> [What you will do]
Copy exactly the stretch of data below from the line with "Branding Agency Manchester (349, 2281)" through the line with "(See all) (535, 330)", including both of those lines.

> [Dataset records]

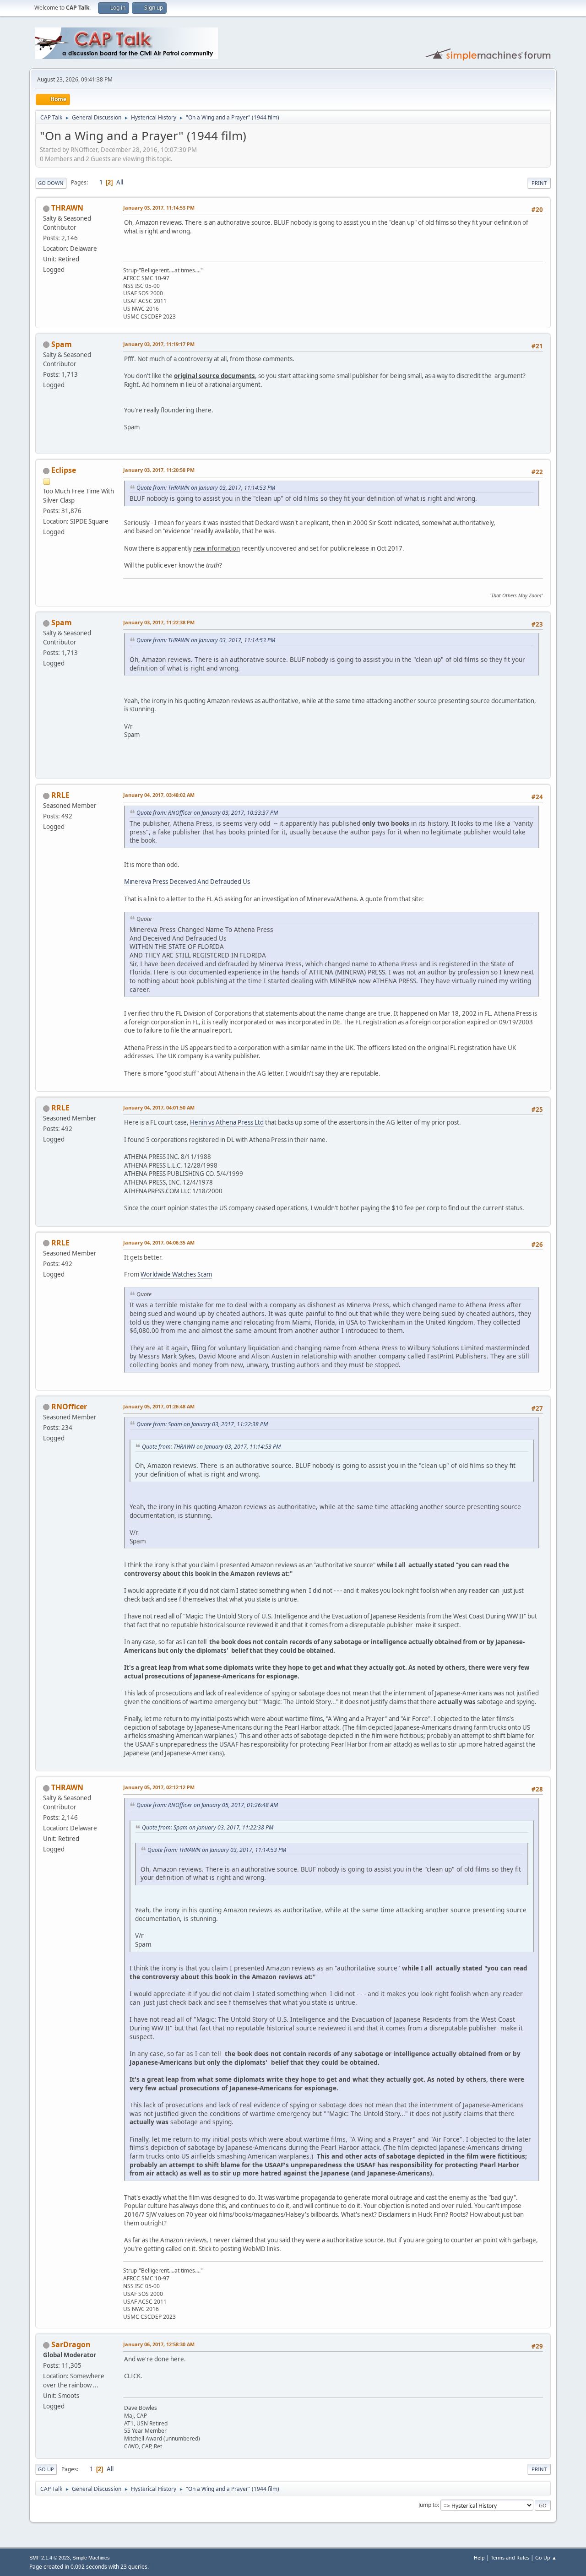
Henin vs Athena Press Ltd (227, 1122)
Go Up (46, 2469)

* * *

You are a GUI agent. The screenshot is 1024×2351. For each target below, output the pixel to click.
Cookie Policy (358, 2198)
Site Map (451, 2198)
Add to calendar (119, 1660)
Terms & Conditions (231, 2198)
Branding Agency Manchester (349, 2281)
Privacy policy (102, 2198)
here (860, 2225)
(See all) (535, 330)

> [Solution below]
Branding Agency Manchester (349, 2281)
Privacy policy (102, 2198)
here (860, 2225)
(See all) (535, 330)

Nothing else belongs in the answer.